On a énormément réduit le texte, je suis allée à l’essentiel, il faut écrire simple. Il y avait beaucoup plus de pages, j’ai du faire le deuil de beaucoup de choses, on est passé d’environ quatre-cent pages à deux-cent maintenant. On a repris tout le livre pendant un sacré bout de temps, parce que j’ai mis deux ans finalement à tout terminer, mais on l’a fait avec mes yeux, c’est ce que je voulais faire et ça s’est vraiment très bien passé. J’ai apprécié qu’on garde mon intention dans la structure, je voulais vraiment mélanger le temps. Après, en recoupant mes différents carnets et mes différentes versions, je me suis rendue compte que les passages où mon éditeur n’avait rien à dire ou presque, c’est ce que j’avais commencé à écrire à la main. Et quand il disait que c’était une catastrophe, j’avais écrit directement à l’ordinateur. Donc, c’est vraiment un métier manuel d’écrire : « manus » c’est la main en latin. Je suis vraiment retournée aux sources dans cette réécriture, j’ai compris qu’en fait moins on en dit, mieux c’est. Si l’écrivain en dit trop, le lecteur n’a plus rien à imaginer, plus d’hypothèses à créer, et on perd ce dialogue entre l’écrivain, le texte et le lecteur. Il faut faire confiance à son lecteur et c’est grâce à cette sincérité je pense que j’ai trouvé mon style qui est plus vif et qui va à l’essentiel.

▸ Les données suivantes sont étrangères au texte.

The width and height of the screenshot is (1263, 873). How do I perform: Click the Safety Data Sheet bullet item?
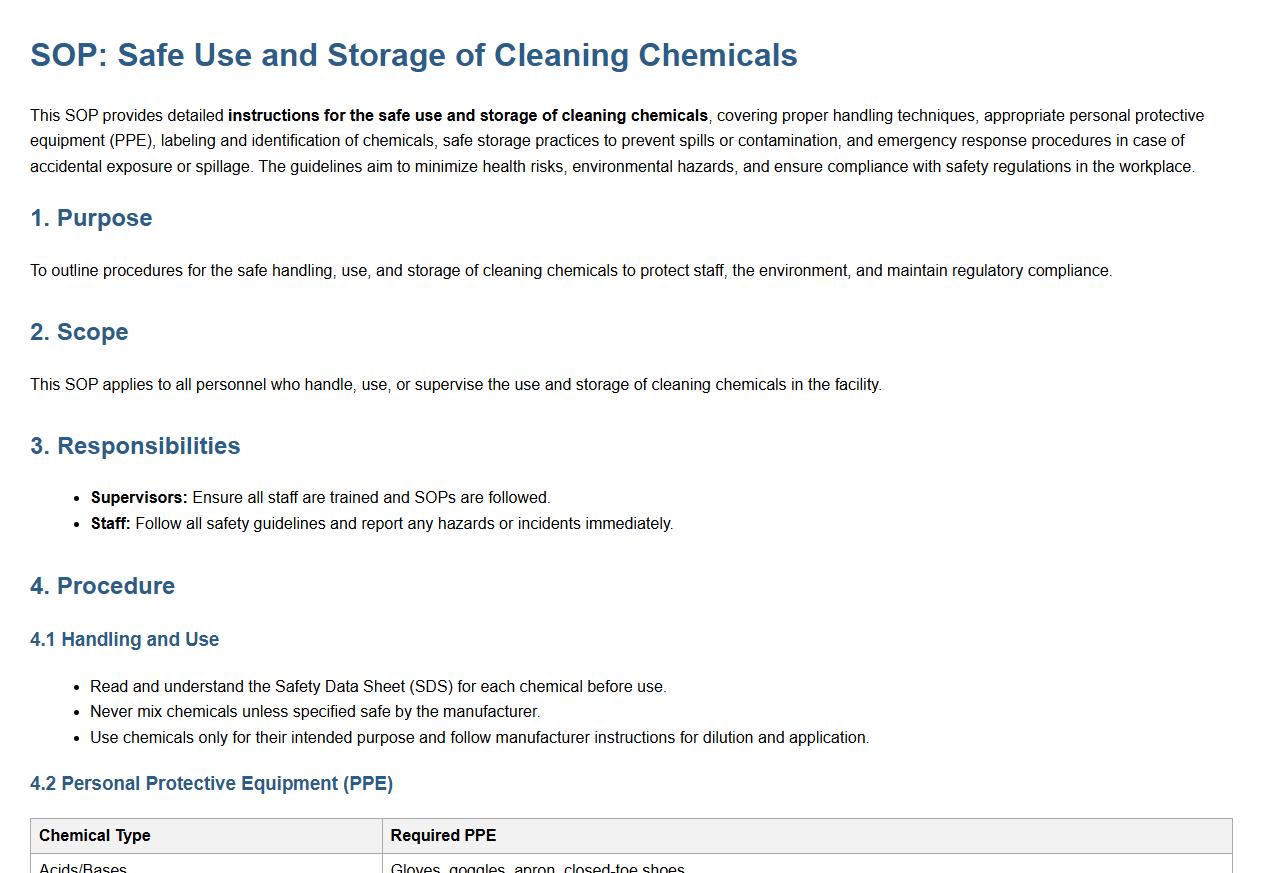[x=378, y=687]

Comment l’avez-vous pris de devoir retravailler autant votre texte ?
Il n’y a pas d’école pour devenir écrivain, alors je me suis dit que ça allait être la mienne. J’étais déjà tellement surprise et heureuse qu’on me dise oui pour mon premier roman. Certains écrivains doivent écrire parfois plusieurs manuscrits avant de pouvoir en publier un. Je me suis tout de suite rendue compte de la chance que j’avais. C’est vrai que j’avais ce côté khâgneux qui veut parfois en montrer des tartines, montrer que du savoir,… Mais non, il faut épurer, faire simple. En fait, faire simple c’est ce qu’il y a de plus dur, mais pas que dans l’écriture dans la vie aussi en général.

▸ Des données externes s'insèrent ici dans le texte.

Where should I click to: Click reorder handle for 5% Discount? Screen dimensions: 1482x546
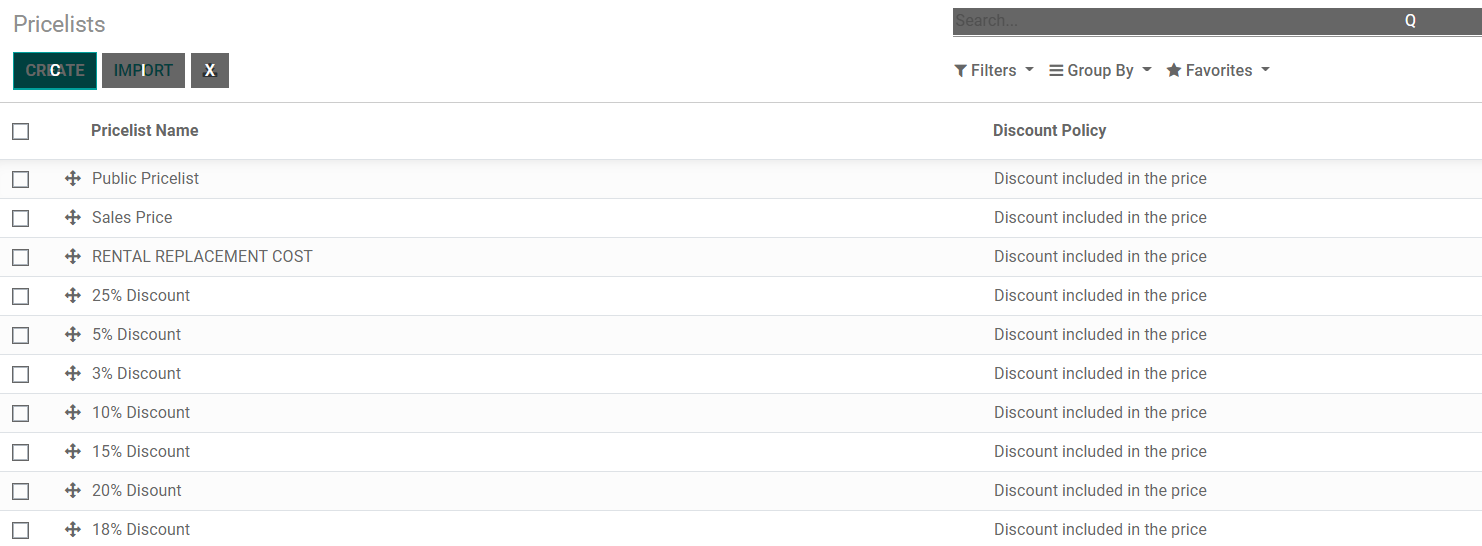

Après votre prépa littéraire, vous avez fait une école de journalisme. Qu’est-ce que ça vous a apporté ?
Je pense que ça m’a aidé à m’intéresser davantage aux gens. Le journalisme, c’est donner une voix à ceux qui n’en ont pas, pour les aider, faire entendre leurs opinions, leurs problèmes et ça m’a sensibilisé à cet aspect. Ça permet aussi de faire beaucoup de recherches, de savoir parler de quelque chose avec un angle original. J’essaie de chercher par exemple, dans le livre je ne parle pas forcément du débarquement du 6 juin 1944, je parle de ce qui s’est passé avant. C’est un événement peut être plus secondaire, mais qui a de l’importance pour les personnages. J’essaie de communiquer entre la grande histoire avec un grand H et les petites histoires des gens et je crois que ça c’est un côté journaliste qui est resté.

Avec le recul et les relectures, est-ce qu’il y a des choses que vous regrettez où que vous auriez pu écrire différemment ?
Non, je ne pense pas. Avec mon éditeur, nous sommes vraiment fiers de tout le travail qui a été accompli. Nous sommes arrivés au bout du projet, on l’a mis tellement sans dessus-dessous, je pense qu’on a livré quelque chose de qualité qui tient la route et je n’ai pas honte en le lisant.

Vous serez au salon du livre au printemps prochain, c’est un peu comme un rêve qui se réalise ?
Oui, j’ai hâte ! Ce sera du 28 au 31 mai 2021, si tout va bien. Mais, c’est encore assez surréaliste pour moi d’en parler, j’ai l’impression qu’on me parle de quelqu’un d’autre ! (Rires). Je préfère rester humble, parce que c’est vraiment beaucoup de travail. Maintenant, j’ai hâte de rencontrer des lecteurs qui vont m’expliquer ce que j’ai écrit, qui vont voir des choses que je n’ai sûrement pas vu. Je vois un peu ça comme une grande réunion de famille, j’ai hâte de discuter avec les gens, qu’on parle des personnages ensemble, qu’on se donne des nouvelles de René et de tante Marthe. Et puis, ça va aussi me permettre de passer à autre chose, au prochain livre. Je n’en ai pas marre du tout, mais j’ai besoin que René vole de ses propres ailes maintenant, tel un enfant qui quitte le foyer familial pour aller faire ses propres rencontres, ses propres expériences, et qu’il vive.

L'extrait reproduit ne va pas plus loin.